I’m using this in work, and I’m having to explain it a lot, so I’m writing this entry to help myself clarify and simplify my personal understanding of this principle, as well as to have a place to send people who ask.
Pearson’s Correlation Coefficient (r, for samples) is the degree and direction of relation between two variables and ranges from perfect positive correlation (1.0) through no correlation (0.0) to perfect negative correlation (-1.0). If the correlation is positive, the first variable increases or decrease as the second increases or decreases.
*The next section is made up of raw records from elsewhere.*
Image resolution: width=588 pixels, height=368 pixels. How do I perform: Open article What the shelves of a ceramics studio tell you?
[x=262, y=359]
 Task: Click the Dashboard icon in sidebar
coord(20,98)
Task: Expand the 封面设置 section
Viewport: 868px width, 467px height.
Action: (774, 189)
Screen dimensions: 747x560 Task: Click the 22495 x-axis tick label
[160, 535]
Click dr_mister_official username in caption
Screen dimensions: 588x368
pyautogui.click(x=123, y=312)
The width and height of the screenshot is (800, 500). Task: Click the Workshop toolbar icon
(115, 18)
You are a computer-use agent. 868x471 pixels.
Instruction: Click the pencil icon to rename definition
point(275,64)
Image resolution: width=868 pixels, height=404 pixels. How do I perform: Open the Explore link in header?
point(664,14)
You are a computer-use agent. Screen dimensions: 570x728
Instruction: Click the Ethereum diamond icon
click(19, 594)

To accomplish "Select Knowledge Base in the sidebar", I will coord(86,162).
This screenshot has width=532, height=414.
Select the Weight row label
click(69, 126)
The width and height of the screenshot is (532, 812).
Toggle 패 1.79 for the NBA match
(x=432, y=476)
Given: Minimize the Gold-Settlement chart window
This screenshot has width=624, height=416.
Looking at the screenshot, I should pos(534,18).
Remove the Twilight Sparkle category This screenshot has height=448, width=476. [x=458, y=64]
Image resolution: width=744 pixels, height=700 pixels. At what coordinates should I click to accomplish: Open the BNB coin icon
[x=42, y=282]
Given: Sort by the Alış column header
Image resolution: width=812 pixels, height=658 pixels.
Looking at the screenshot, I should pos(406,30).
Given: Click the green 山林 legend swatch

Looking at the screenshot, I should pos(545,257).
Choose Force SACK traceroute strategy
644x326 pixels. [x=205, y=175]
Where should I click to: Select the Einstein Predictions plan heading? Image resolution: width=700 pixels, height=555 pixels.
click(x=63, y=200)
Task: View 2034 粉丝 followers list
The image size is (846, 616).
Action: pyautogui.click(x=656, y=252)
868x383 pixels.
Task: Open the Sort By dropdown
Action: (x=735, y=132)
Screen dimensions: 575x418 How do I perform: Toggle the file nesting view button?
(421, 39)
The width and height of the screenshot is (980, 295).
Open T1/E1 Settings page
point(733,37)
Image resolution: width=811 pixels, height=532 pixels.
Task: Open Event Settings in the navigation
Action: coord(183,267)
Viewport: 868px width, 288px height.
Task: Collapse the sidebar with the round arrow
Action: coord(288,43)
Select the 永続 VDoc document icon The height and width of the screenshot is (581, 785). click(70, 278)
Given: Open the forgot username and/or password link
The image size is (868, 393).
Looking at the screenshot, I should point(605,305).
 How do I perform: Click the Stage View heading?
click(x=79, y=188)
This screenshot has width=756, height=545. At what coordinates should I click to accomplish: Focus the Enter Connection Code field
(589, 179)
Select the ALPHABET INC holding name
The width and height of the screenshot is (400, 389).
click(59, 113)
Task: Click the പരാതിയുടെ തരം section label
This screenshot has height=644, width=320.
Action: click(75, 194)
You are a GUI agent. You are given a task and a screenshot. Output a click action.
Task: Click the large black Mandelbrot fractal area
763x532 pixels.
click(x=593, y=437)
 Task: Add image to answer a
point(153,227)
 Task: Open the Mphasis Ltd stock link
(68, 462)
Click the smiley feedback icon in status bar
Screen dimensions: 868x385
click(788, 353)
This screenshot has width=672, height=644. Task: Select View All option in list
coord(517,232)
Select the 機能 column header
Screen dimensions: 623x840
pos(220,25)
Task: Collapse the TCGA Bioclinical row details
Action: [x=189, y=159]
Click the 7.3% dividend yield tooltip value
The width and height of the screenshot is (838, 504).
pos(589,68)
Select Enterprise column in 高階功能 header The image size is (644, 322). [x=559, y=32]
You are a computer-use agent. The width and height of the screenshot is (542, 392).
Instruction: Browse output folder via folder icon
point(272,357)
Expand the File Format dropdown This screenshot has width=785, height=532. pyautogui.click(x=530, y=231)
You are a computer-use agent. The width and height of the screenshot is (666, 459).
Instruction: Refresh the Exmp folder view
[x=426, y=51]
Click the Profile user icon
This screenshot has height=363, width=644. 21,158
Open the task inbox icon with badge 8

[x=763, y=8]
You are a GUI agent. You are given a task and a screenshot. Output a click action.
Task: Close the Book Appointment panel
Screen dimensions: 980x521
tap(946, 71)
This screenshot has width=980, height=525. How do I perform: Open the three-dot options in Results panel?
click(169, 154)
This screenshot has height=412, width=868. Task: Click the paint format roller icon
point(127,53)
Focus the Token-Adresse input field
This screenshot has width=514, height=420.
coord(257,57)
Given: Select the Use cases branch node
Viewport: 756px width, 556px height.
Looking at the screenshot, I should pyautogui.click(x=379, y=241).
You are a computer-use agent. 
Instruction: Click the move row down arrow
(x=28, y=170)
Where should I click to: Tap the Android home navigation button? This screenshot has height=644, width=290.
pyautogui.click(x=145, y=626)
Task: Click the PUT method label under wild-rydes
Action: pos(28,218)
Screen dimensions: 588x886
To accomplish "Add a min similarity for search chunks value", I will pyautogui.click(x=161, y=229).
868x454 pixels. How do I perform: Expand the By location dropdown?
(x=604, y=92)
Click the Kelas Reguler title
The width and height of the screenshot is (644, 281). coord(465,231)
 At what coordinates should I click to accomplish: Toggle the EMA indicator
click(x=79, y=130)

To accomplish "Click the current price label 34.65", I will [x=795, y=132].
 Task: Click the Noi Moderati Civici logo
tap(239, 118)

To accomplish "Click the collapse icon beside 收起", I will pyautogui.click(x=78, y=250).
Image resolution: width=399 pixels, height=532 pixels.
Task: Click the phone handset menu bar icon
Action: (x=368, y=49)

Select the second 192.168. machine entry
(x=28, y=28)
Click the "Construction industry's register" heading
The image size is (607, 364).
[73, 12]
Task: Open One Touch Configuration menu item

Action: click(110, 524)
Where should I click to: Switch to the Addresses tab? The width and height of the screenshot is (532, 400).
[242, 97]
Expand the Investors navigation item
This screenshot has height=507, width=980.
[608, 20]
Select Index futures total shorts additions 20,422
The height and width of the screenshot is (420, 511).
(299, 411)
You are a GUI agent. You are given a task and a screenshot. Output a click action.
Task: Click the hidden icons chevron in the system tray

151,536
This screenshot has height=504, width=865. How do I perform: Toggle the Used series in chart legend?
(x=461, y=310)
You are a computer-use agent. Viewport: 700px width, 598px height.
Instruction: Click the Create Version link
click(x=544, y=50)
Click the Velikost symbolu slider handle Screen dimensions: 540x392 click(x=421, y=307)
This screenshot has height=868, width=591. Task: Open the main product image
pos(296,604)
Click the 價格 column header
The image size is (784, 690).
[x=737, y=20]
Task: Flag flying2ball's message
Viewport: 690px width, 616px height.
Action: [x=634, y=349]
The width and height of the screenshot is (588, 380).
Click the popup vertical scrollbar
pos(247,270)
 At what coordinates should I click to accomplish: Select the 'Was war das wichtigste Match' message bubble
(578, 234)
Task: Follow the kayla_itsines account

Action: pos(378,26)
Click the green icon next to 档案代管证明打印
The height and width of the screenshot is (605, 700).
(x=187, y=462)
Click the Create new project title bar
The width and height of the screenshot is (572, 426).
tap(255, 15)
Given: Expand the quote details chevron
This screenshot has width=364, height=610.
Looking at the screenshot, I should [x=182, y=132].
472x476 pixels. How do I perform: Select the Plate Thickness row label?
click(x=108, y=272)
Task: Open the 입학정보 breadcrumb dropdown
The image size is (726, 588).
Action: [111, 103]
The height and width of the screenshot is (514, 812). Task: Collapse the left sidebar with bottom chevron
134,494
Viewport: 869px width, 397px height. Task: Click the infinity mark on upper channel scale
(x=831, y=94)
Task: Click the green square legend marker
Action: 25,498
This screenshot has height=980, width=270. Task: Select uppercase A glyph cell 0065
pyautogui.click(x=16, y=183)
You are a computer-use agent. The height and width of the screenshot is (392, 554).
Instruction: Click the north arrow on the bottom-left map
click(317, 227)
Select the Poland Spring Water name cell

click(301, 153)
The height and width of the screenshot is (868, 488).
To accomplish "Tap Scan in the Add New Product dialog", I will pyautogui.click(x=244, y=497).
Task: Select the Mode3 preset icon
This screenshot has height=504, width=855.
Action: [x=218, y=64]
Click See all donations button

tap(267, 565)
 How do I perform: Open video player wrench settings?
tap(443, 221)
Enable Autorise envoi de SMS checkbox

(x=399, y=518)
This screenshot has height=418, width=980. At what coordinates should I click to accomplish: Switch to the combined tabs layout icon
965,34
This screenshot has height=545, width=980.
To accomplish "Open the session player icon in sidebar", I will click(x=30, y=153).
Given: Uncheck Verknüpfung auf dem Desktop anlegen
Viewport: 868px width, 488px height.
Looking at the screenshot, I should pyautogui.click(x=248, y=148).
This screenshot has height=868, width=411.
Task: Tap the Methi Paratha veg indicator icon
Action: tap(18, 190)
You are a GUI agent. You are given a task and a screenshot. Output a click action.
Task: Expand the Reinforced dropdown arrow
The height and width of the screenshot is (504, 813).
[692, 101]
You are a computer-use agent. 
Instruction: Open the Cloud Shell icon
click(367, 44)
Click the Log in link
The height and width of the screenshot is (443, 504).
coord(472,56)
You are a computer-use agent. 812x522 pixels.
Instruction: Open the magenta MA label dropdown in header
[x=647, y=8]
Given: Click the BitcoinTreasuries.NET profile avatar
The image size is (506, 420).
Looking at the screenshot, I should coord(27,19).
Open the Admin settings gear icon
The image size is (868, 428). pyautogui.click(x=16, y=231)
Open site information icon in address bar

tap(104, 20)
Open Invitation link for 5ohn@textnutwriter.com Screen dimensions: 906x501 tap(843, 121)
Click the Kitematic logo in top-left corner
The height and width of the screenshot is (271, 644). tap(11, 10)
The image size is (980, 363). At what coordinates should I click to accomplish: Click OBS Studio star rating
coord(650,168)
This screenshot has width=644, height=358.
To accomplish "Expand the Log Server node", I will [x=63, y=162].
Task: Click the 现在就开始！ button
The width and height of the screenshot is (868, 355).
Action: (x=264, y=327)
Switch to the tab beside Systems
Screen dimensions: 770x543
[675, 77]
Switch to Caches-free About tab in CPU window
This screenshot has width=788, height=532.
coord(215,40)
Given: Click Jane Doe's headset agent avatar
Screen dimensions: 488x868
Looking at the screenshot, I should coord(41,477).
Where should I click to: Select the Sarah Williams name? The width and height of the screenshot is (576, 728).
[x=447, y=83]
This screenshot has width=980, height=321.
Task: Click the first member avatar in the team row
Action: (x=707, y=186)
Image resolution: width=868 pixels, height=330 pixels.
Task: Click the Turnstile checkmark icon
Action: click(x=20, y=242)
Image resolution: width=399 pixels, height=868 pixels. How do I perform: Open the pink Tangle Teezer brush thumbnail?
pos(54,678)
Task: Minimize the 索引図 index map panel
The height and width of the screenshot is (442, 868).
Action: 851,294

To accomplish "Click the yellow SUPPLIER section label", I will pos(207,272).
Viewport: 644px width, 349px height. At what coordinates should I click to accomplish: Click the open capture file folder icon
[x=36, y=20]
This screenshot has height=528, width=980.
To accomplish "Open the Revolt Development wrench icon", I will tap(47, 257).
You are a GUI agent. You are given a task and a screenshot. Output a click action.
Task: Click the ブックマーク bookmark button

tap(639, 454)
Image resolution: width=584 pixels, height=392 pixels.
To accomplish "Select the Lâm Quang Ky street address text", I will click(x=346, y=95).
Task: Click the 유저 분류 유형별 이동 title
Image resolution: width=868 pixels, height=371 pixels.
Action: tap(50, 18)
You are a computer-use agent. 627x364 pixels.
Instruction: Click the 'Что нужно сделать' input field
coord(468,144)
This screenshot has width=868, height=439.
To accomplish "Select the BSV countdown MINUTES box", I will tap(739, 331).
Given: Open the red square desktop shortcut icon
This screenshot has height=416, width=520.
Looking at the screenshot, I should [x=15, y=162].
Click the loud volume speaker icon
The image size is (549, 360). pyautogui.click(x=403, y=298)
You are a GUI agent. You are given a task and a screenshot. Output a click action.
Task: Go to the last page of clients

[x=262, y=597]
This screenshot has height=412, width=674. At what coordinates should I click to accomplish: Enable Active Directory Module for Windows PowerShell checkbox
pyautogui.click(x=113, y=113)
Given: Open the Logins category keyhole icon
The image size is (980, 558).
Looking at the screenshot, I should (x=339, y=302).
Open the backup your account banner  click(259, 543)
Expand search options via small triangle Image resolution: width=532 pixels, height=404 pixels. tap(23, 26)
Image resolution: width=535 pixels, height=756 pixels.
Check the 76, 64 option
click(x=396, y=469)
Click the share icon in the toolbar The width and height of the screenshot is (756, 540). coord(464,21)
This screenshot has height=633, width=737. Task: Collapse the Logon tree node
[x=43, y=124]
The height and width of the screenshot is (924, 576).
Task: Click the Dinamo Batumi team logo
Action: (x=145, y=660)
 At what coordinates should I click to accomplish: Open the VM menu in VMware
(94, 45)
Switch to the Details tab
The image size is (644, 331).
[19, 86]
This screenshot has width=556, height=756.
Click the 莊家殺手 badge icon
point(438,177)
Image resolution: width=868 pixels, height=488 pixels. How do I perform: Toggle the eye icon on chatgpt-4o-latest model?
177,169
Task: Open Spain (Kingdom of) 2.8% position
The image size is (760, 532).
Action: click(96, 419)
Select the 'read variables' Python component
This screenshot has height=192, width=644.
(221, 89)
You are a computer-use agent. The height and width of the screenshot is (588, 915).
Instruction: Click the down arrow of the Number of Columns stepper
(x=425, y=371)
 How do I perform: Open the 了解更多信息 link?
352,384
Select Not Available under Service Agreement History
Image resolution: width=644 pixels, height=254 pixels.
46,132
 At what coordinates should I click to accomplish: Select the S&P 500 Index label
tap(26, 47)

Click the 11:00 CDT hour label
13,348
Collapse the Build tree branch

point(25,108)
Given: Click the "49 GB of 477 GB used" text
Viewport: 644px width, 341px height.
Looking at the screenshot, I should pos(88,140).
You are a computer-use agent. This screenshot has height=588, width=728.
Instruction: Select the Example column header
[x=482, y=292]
If the correlation negative, the first variable increases as second variable decreases and vice-versa.
Correlation can be understood, to an extent, by rank order of the first and second variables. If Johnny and Jane score 75% and 80% respectively on a pretest, and then 85% and 95% respectively on the post test, r would be a perfect 1.0 because Johnny’s score was lower in both cases. This would hold true even if Johnny scores 94% (still lower than Jane’s) on the post test, but not if his post test score exceeds Jane’s. At that point, r is a perfect -1.0. With only two cases, r will always be 1.0 or -1.0, but of course, such clear cases are rare.
Extreme r can be visualize through plotting a line for each case from their first variable value to their second variable value. Here are three graphs for simplistic 1.0, 0.0, and -1.0 correlations. It’s a bit more difficult to spot non-extreme correlations with large numbers of cases:
166 cases, r= .71
166 cases, r= -.70
166 cases, r= -.13
For a real world, example, we looked at two variables (intensity of study and score on admissions test) for 166 Middle East language students. We found there to be basically no correlation between the two variables (r=-.04) Here’s the graph, and a close up of the chaos.
Notes:
It’s cliché, but correlation does not mean causation. The sun coming up may correlate with an increase in sewer pressure, but the sun has little direct effect on this. All r indicates is how to variables relate to each other, not what causes this.
I once heard an M.D. on the news say, “80% of type-2 diabetics are obese, so it doesn’t take a Ph.D. to see the connection.” Well, actually, I guess it does. A Ph.D. (sh|w)ould point out that the two conditions may actually be caused by a third, present in both cases. (I’m not saying obesity doesn’t lead to diabetes, just that this statement was not a good argument for it.) Sadly, we, as a society are conditioned to think in terms of percentages, “grade levels”, etc. And very few of us are not convinced by their face validity.
Correlation cannot be determined if the sample size is 1, because the standard deviation of a single sample is 0 and to compute correlation, one must divide by the standard deviation, and one cannot divide by 0.
r can be tested for significance, but its square is often considered more important because it can be interpreted as the percentage of variance in the second variable that can be accounted for by the first (and vice-versa). Thus, r2, is called the coefficient of determination.